:: Selected excerpt ::

2021: The Year Of Moving Forward

This week’s Courier Herald column:

The calendar tells us we’re upon a new year.  The routine says we’re still stuck in the present.  It’s up to each of us, individually, to reconcile the two.

The Great Time Out started in March with “two weeks to flatten the curve”.  The calendar tells us that two weeks has become nine months, and we still have time left on that clock.

These are not days and weeks that we will get back.  Time marches on, with or without us.

The squabbling over when it is “safe” to reopen will continue, as well as how much money we’re going to print and re-distribute using the pandemic as the reasoning.  As this is normally a political column, you might expect the focus to be on these now very political decisions.

We will not.  We’ve had about all of the politics that Georgians can take for now.

As individuals, there’s very little we can or will do to change the collective mindset.  What will move the discussion is the approval and availability of vaccines – with a couple more expected sometime in January – and an eventual decline in infection rates.

Yes, the goalposts have been moved on us, multiple times.  We’ve gone from knowing almost nothing about this virus last March to having a better understanding of a plan to treat it, prevent it, and hopefully, put the word “pandemic” back on the shelf for a long time.

In the interim, we have to decide if our New Year’s traditions are put on hold with so much else.  How do we make resolutions when we’re stuck in the present?

:: Source information ::
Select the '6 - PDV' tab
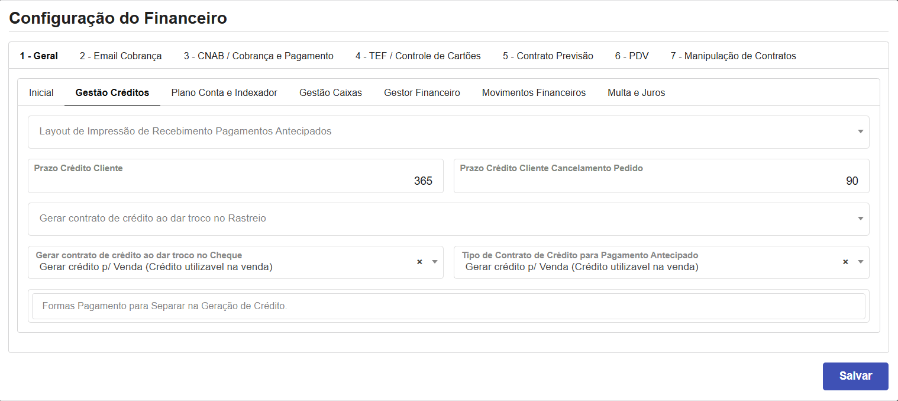This screenshot has height=401, width=898. click(x=632, y=55)
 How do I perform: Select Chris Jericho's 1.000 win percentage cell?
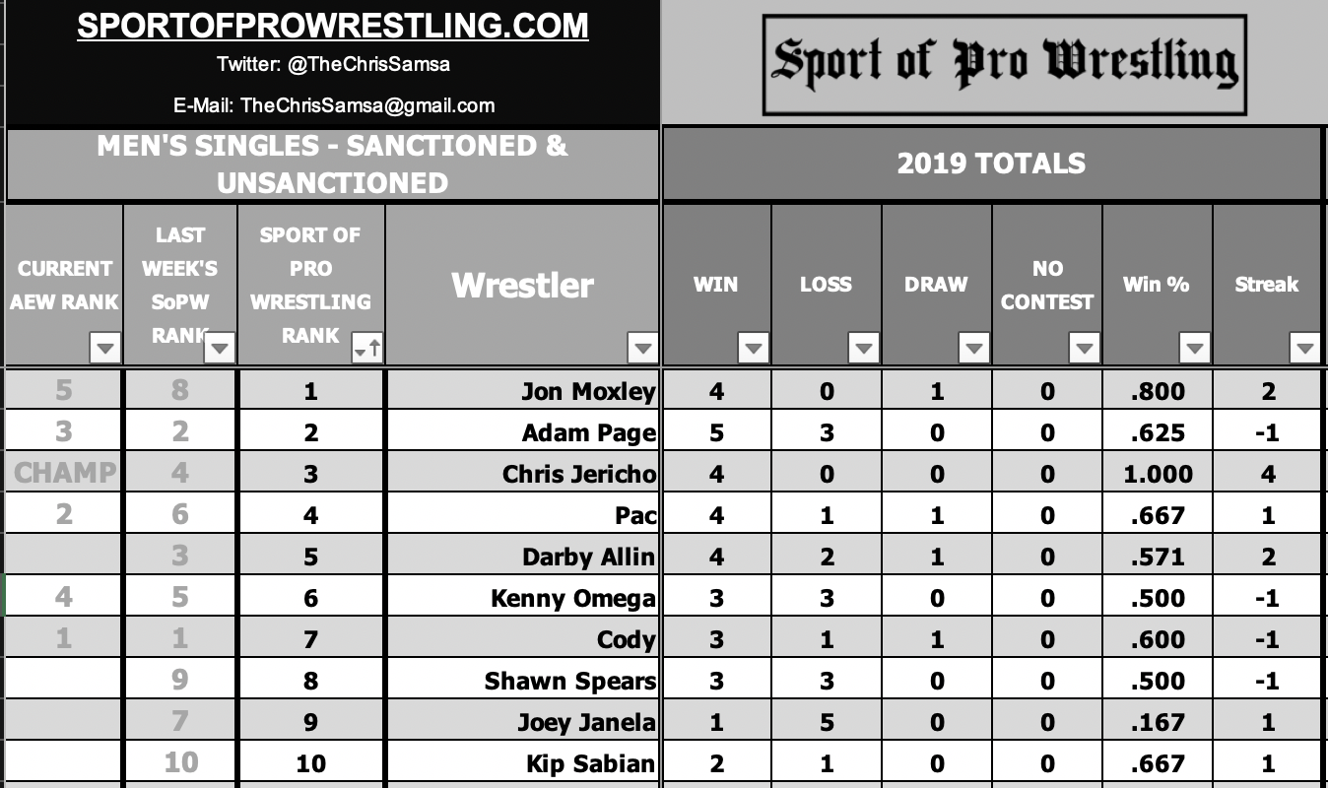point(1158,474)
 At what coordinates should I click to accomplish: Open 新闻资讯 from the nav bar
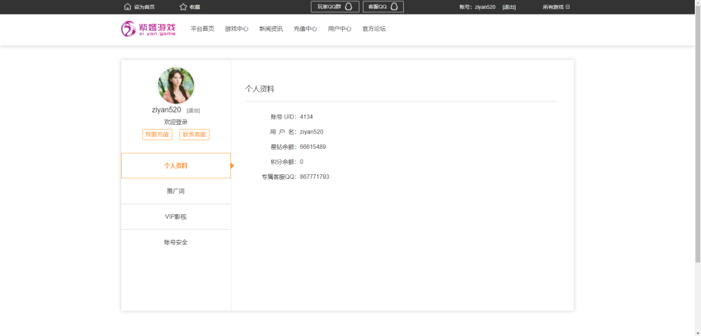[x=270, y=29]
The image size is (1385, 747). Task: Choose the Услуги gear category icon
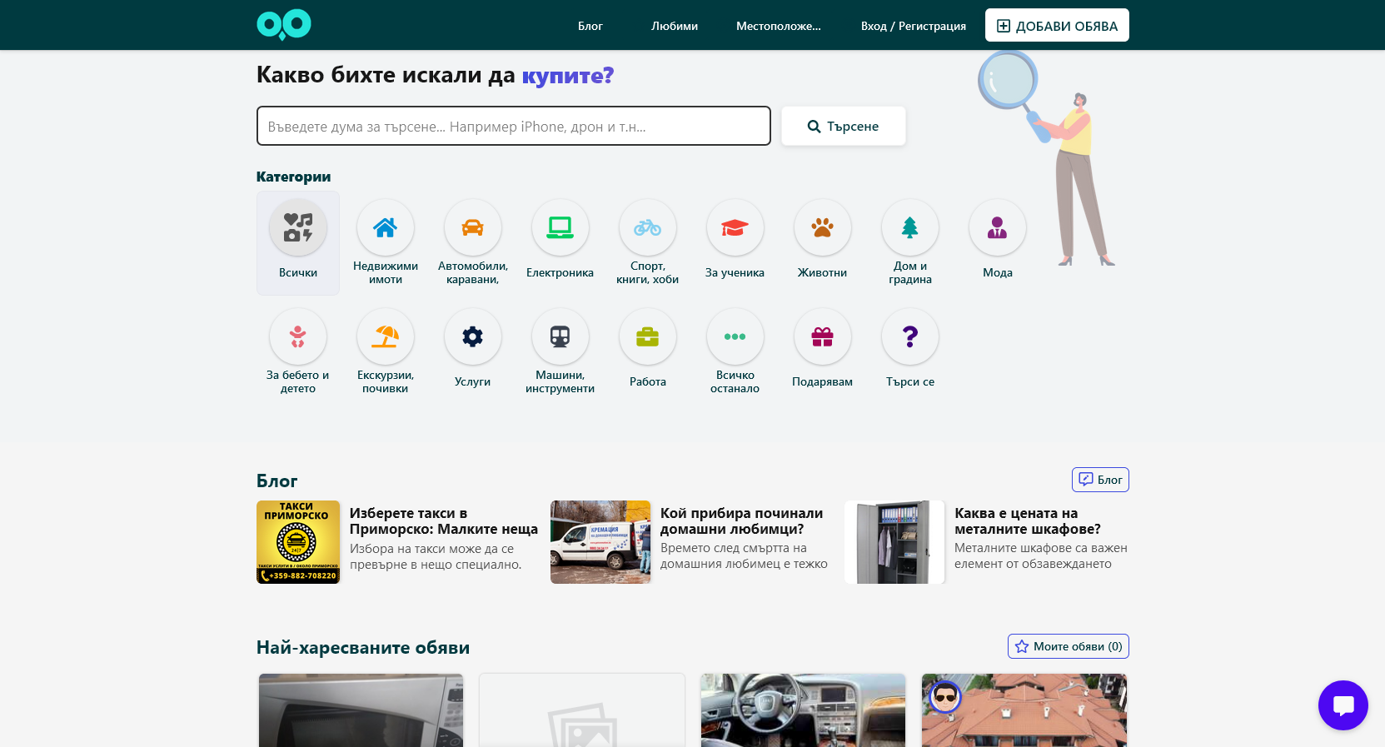[472, 336]
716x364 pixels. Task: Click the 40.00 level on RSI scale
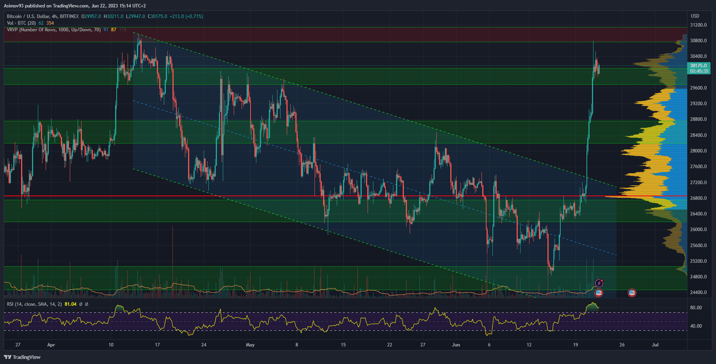coord(696,326)
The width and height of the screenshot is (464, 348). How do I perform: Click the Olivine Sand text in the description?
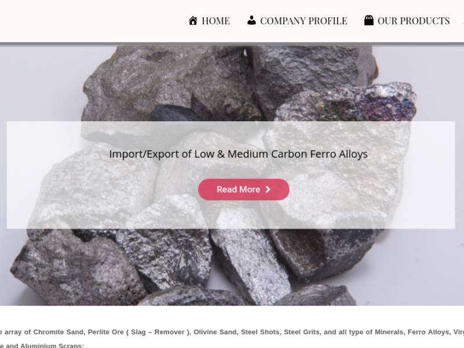215,332
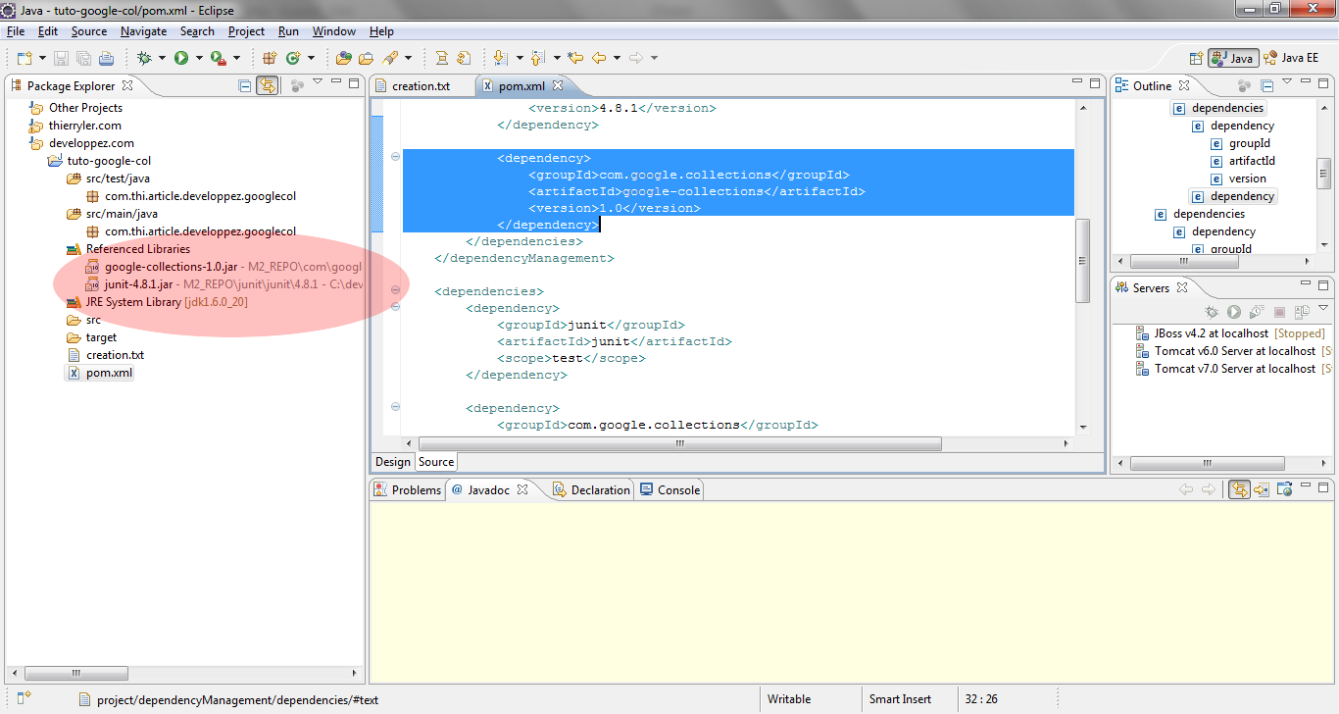Switch to the creation.txt editor tab

(x=420, y=85)
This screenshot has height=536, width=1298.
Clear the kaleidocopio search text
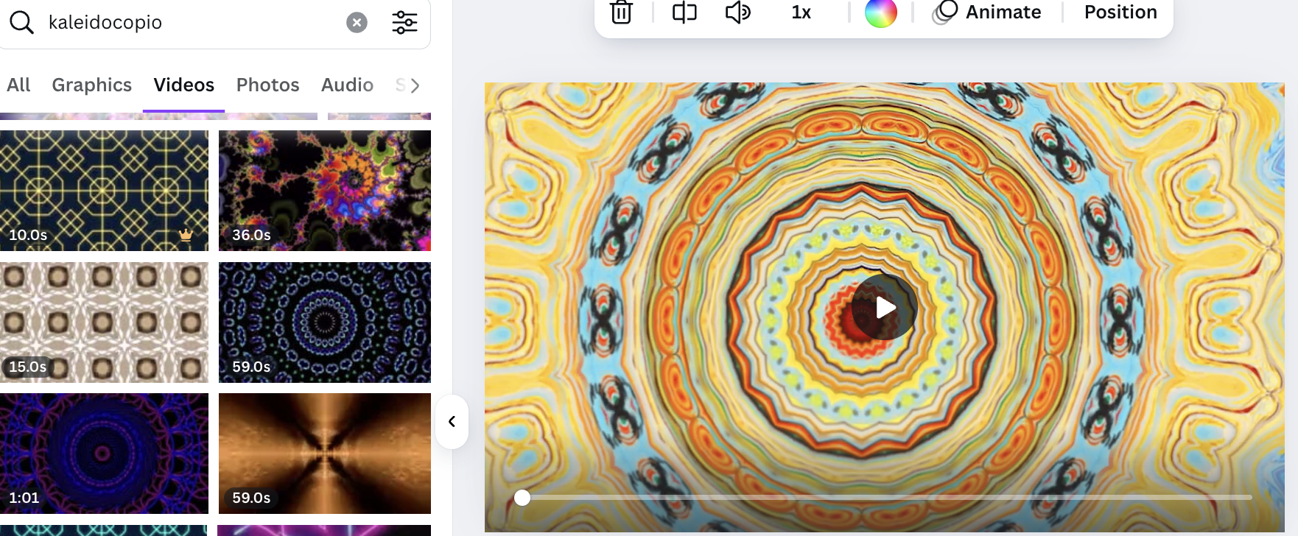pos(357,23)
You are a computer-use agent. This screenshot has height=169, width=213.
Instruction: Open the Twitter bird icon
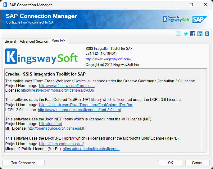coord(186,34)
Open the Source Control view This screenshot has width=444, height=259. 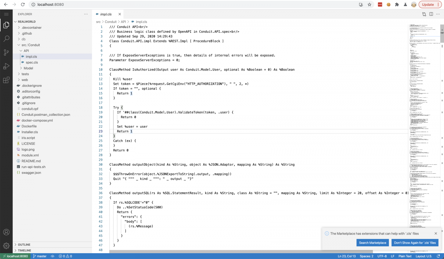6,52
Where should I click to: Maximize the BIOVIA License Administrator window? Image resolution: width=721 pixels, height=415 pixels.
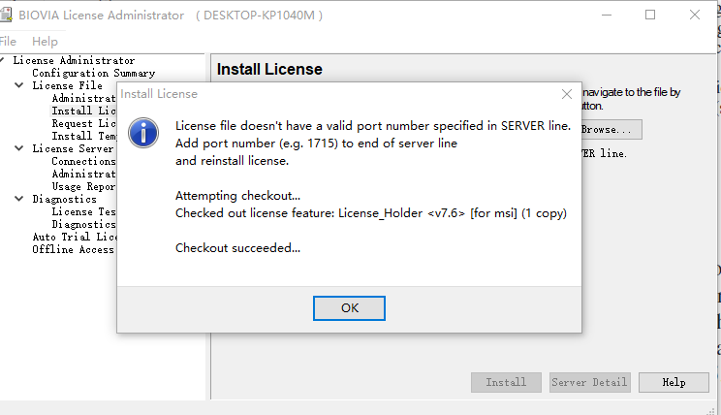[650, 15]
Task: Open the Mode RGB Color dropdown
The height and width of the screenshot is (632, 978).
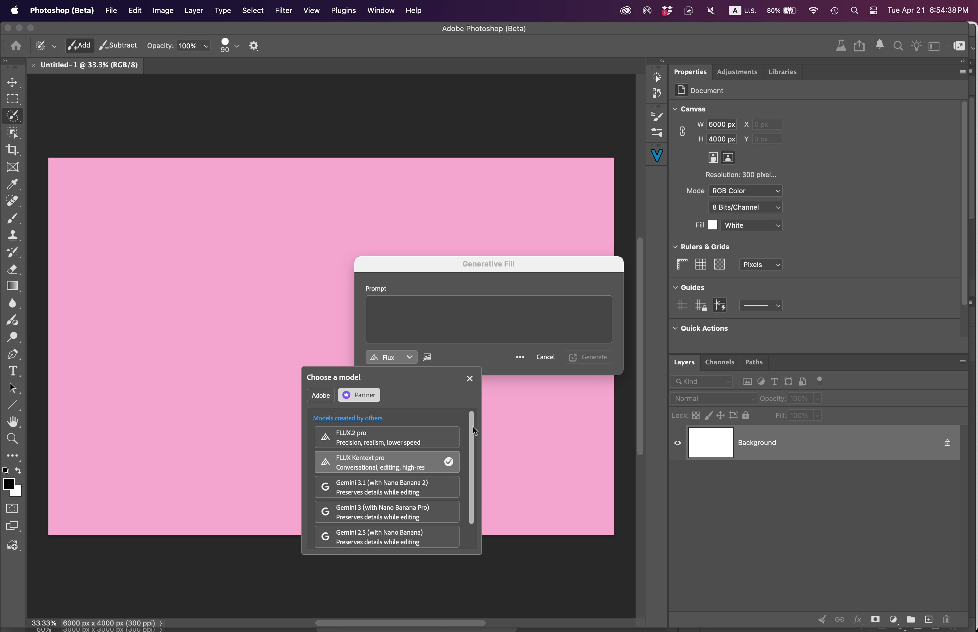Action: point(745,191)
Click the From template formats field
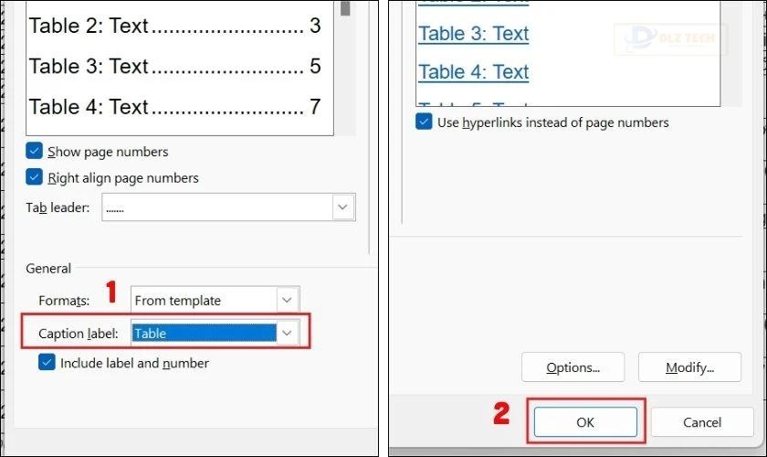The image size is (767, 457). (204, 300)
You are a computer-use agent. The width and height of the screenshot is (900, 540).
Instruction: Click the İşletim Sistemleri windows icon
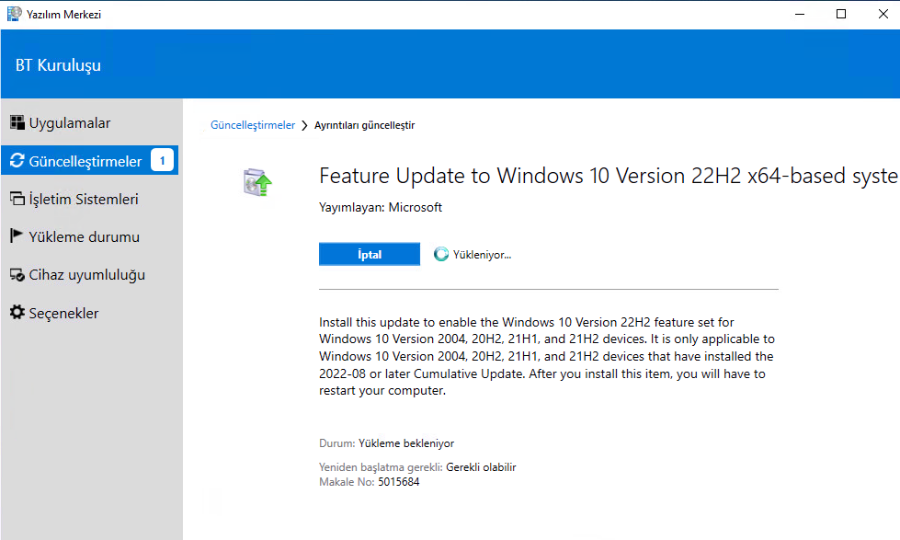pos(17,199)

:: Work to complete ::
**A.** List every word or phrase that appears within quotation marks in the column about 2021.
**B.** Translate this sentence from the column into Spanish: "Time marches on, with or without us."
**C.** Transcribe the column's passage that begins with the words containing "2021: The Year" and ends with "take for now.".
Rely on the column alone; the records play no part here.

:: List of answers ::
**A.**
two weeks to flatten the curve
safe
pandemic

**B.** El tiempo sigue su marcha, con o sin nosotros.

**C.**
2021: The Year Of Moving Forward

This week’s Courier Herald column:

The calendar tells us we’re upon a new year.  The routine says we’re still stuck in the present.  It’s up to each of us, individually, to reconcile the two.

The Great Time Out started in March with “two weeks to flatten the curve”.  The calendar tells us that two weeks has become nine months, and we still have time left on that clock.

These are not days and weeks that we will get back.  Time marches on, with or without us.

The squabbling over when it is “safe” to reopen will continue, as well as how much money we’re going to print and re-distribute using the pandemic as the reasoning.  As this is normally a political column, you might expect the focus to be on these now very political decisions.

We will not.  We’ve had about all of the politics that Georgians can take for now.